All that to say that I had to drive to school today in our beloved Beamer. Actually, I have to drive it all weekend if I plan to go anywhere. I’m considering re-arranging my schedule so that won’t be necessary! Driving it is a real lesson in gratefulness. First, I feel like I’m in a roller skate. It’s so close to the ground that motorcycles (dirt bikes) that pass tower over me. It’s rather intimidating, when I’m the one used to doing the ‘towering’. I don’t tower intentionally, it’s just the nature of the Toyota I usually drive. Second, I’m afraid to touch or adjust anything in the car. But it’s not possible for me to drive after Neal has been in the car without at least moving the seat forward and adjusting the rear view mirror. Which I did this morning… and while adjusting, said mirror came off in my hand.
But, I am thankful it has airconditioning. No matter that it only works on one speed. That was a major criteria for us to purchase this vehicle. AC. So what that we’ve already had to have 4 holes in it fixed, and have it recharged. It works. I’m thankful that it’s not overheating right now. And I’m thankful that when we were getting the overheating problem fixed, another issue (I don’t really know what it was), was exposed and repaired. I am thankful that I am in a vehicle and not on one of the many donkey carts I pass, or riding a camel in one of the camel trains I have to wait for to cross the road. (Although both of those tower over me!) And I’m thankful that it brought to my class this morning.

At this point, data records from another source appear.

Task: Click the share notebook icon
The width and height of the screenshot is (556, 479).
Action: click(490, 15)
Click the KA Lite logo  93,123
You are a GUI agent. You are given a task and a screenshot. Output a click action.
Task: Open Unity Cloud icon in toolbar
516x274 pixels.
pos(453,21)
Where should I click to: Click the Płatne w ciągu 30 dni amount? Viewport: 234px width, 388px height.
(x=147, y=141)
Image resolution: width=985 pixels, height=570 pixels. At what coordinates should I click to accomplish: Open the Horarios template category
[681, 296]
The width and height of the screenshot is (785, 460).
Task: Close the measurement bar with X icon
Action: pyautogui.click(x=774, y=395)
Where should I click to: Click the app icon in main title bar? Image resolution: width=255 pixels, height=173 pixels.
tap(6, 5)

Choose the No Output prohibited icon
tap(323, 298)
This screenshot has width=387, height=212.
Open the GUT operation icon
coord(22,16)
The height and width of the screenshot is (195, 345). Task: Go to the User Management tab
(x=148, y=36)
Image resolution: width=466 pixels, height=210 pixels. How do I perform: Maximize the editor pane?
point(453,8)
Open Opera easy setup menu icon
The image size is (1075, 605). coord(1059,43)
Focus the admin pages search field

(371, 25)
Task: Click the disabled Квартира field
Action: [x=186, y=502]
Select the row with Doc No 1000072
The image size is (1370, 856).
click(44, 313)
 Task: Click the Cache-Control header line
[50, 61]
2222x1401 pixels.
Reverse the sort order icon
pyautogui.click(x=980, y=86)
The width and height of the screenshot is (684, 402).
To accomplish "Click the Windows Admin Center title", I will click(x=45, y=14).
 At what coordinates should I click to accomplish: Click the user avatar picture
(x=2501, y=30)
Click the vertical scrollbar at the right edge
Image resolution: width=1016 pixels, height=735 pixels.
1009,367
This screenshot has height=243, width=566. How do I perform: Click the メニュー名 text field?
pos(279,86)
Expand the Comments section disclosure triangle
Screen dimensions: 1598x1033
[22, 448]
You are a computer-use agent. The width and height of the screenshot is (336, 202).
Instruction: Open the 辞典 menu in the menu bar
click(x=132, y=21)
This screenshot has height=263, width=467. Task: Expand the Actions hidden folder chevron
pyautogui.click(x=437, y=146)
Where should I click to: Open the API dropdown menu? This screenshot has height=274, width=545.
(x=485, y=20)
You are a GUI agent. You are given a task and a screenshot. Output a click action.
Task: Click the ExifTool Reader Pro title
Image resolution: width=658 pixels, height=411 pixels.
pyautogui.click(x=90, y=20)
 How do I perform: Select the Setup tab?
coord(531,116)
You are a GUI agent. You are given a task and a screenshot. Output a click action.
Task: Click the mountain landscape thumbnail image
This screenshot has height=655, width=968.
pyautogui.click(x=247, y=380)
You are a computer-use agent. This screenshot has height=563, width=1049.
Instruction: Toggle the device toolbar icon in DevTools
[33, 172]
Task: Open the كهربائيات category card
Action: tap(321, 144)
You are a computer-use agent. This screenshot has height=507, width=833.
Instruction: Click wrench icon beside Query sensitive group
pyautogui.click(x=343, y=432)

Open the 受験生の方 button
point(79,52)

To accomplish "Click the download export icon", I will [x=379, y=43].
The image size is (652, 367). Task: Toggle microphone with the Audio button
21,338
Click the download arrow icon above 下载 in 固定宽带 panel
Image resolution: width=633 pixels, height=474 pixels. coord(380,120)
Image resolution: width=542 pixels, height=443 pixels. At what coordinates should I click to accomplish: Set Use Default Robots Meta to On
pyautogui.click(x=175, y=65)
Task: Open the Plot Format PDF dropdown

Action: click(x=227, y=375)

It was a good class. I’m teaching Children’s ministry to both our leadership and discipleship students. Many of our discipleship students are like newborn babies themselves (in their walk with God). But what better time to instill in them the importance, no, requirement we have to minister to children. I’m basing most of my aspects of teaching on the Prodigal Son. Stories, object lessons, drama’s, memory etc. About 1/2 of them hadn’t heard the story yet.
Last Friday the assignment I gave them over the weekend was to witness to 3 children. This week we have been spending a bit of time each day sharing those testimonies. They are often humorous, and they show the ignorance (in the purest sense of the word) of the new Christians. One of them said they asked a child if they had heard of Jesus. The child’s response was that he was someone who did magic. So the student discreetly threw a small coin into the sand and then told the child that if he looked over ‘there’ he would find money. Yesterday we talked about lots of fun ways to learn memory verses. When reviewing today, one of the students said we could promise the child money if he learned his verse. I gently corrected them both, letting them know that they will be having a whole course on evangelism this year. I appreciate their zealousness.
After I closed class today, Sido (whom I wrote about earlier) raised his hand. He wanted to know if it was possible to pray for someone who was far away. The ignorance (innocence?) is so touching. Of course I was able to give examples of how Jesus himself did that, but it also reminded me of an email I received yesterday. One of our supporters wrote and wanted me to let the students know they were praying for them. What a great opportunity for Sido to be encouraged, really, for the whole class to be encouraged. For that, I am truly grateful!